Les humoristes sont parfois ceux qui savent nous faire pleurer, c’est ceux qui savent également parler de choses sérieuses. Comment vous est venue l’idée du sketch sur la «saudade»?

L’idée de ce sketch, est venue à la suite de ma tournée du mois d’août de l’année passée, au Portugal. Pour nous, comédiens, humoristes, il est important de savoir faire rire, mais également de savoir toucher au plus profond des gens, au plus profond de nous. Saudade c’est mon ressenti, c’est le ressenti de bien plus d’autres que moi, c’est pour cela qu’il touche.

 

Selon vous, peut-on faire de l’humour sur tout?

Desproges disait: «on peut rire de tout, mais pas avec tout le monde et pas avec n’importe qui». C’est vrai, malheureusement.

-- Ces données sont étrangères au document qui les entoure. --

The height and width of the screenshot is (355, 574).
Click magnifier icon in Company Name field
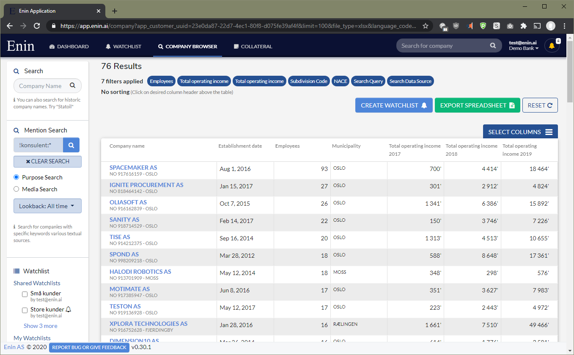pyautogui.click(x=73, y=85)
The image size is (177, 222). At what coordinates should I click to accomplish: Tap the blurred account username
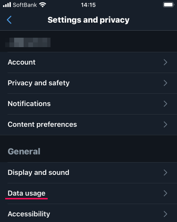coord(28,42)
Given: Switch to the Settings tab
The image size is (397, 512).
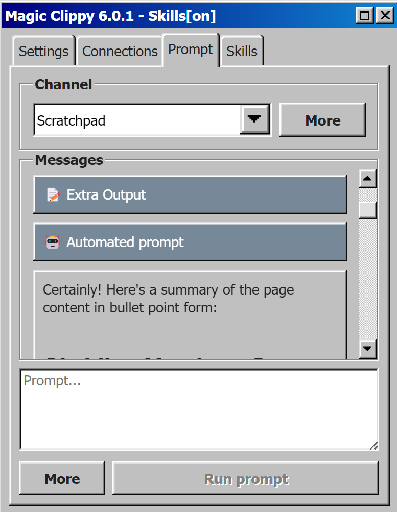Looking at the screenshot, I should [x=44, y=51].
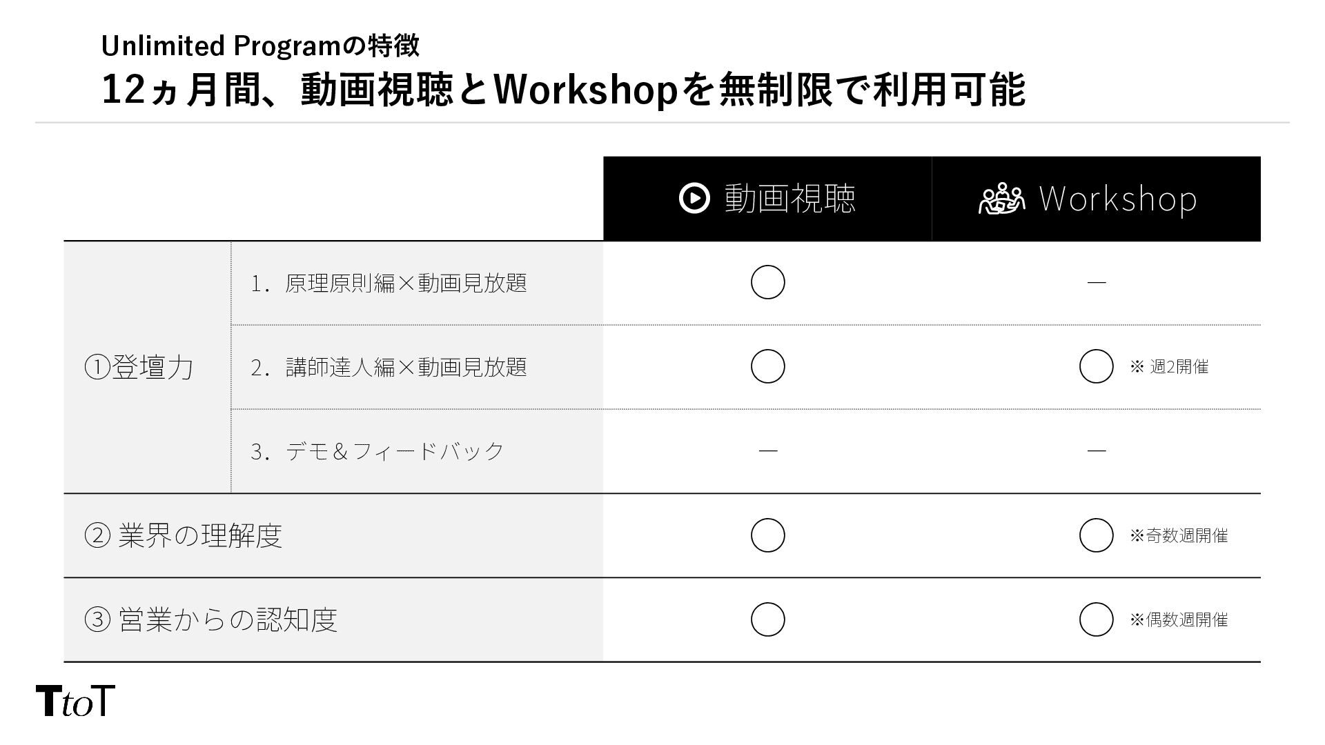The height and width of the screenshot is (745, 1325).
Task: Click the 動画視聴 column header text
Action: click(789, 199)
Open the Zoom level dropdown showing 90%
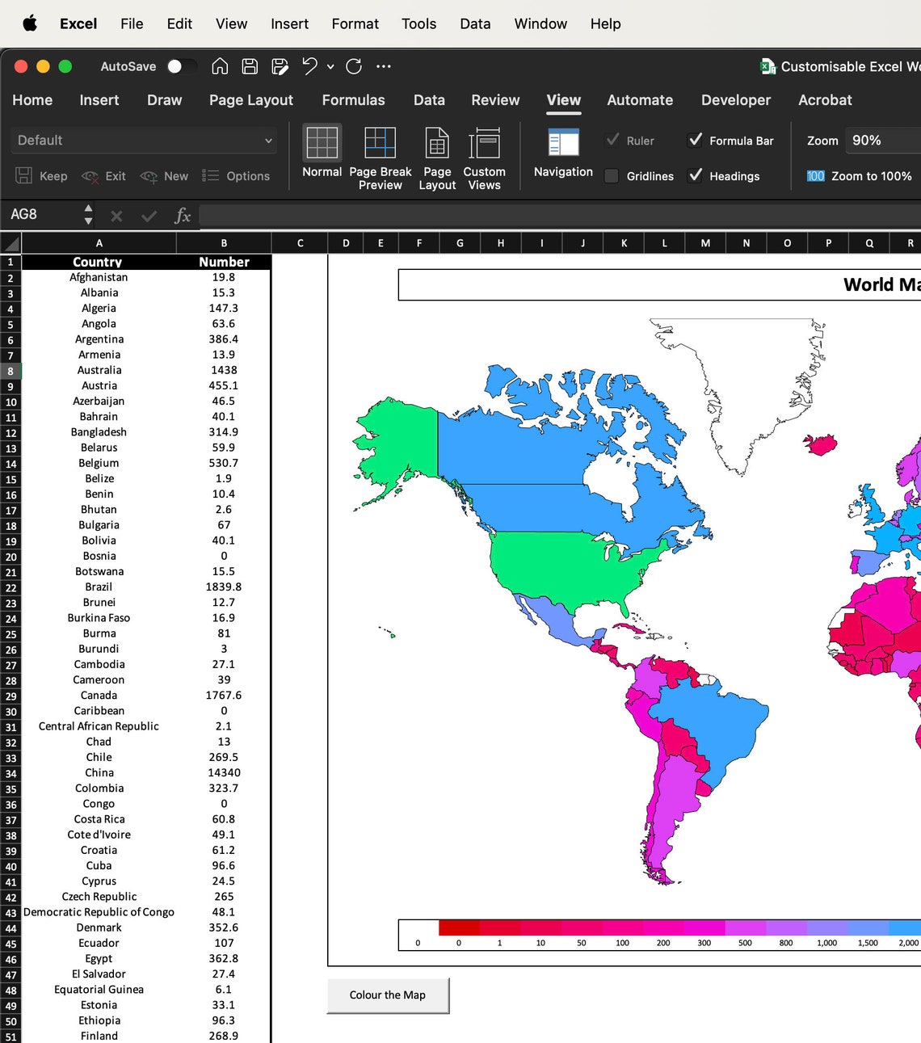921x1043 pixels. (x=881, y=140)
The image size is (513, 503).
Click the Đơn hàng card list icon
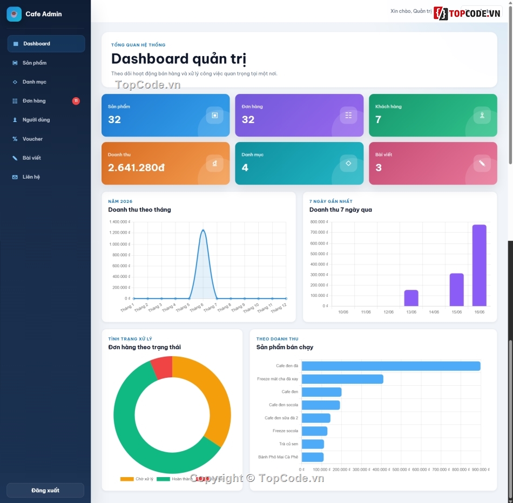(x=348, y=115)
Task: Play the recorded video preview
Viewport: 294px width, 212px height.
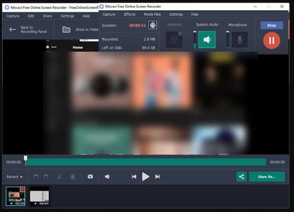Action: point(146,177)
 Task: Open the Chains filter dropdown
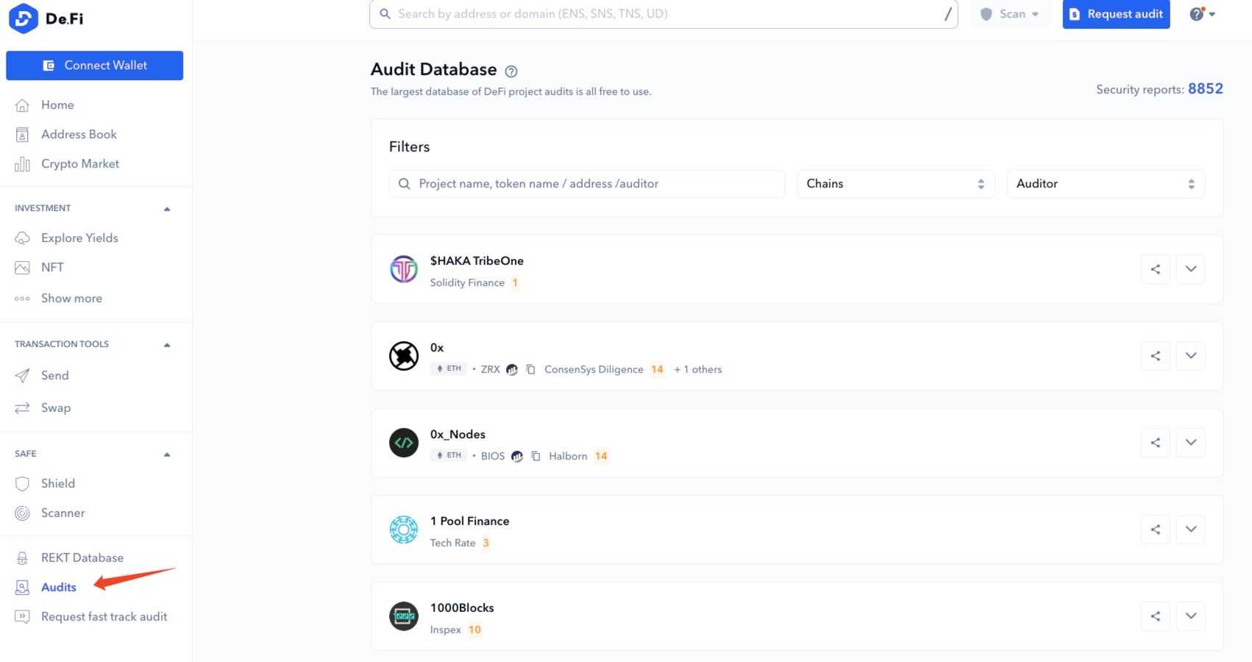click(x=895, y=184)
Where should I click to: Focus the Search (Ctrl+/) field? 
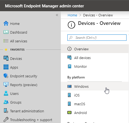click(x=97, y=37)

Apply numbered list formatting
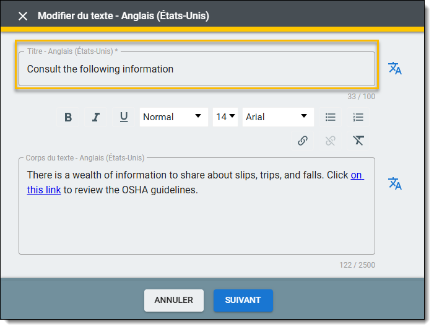(358, 117)
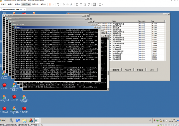
Task: Take a snapshot of this virtual machine
Action: click(x=64, y=4)
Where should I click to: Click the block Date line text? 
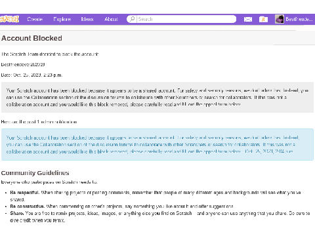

Le rire c’est ce qui permet de faire évoluer et goupiller plein de choses. On peut même rire de la maladie, mal qui souvent nous touche, nous entoure. Le rire permet de parler de la guerre, le rire nous permet de porter une critique sur le monde et de nous faire, parfois, sortir de sa noirceur. Le rire a toujours été cela. Le théâtre est né dans les années 1.000 à 1.500 avant Jésus-Christ et déjà à l’époque c’était pour traiter des sujets de société. À l’époque, il y avait déjà des auteurs qui se faisaient tabasser parce qu’ils abordaient certains sujets, c’était presque toujours trop tôt. Il faut attendre, pour pouvoir rire de tout, j’espère qu’un jour ce moment arrivera. L’idéal serait de pouvoir rire de tout et surtout de pouvoir rire de nous-même, il est important de ne jamais oublier l’autodérision. Autodérision, c’est ce qui permet qu’on ne se tienne pas toujours au sérieux.

 

Il y a une phrase qui dit «faites l’amour et pas la guerre». Est-ce qu’on ne pourrait pas la remplacer ou la compléter par «faites l’humour par la guerre»?

Ce serait génial! Plutôt que de se battre pour de vrai, il faudrait se battent sur un ring avec des blagues, ça serait pas mal. Malheureusement ce n’est pas possible. Si tout le monde acceptait les blagues, l’autodérision et qu’on prenait les choses un peu plus cool, plus sereinement, il y aurait certainement moins de bagarres, moins de guerres… On peut toujours rêver… c’est le but du spectacle… faire rêver… de nous faire croire dans nos rêves.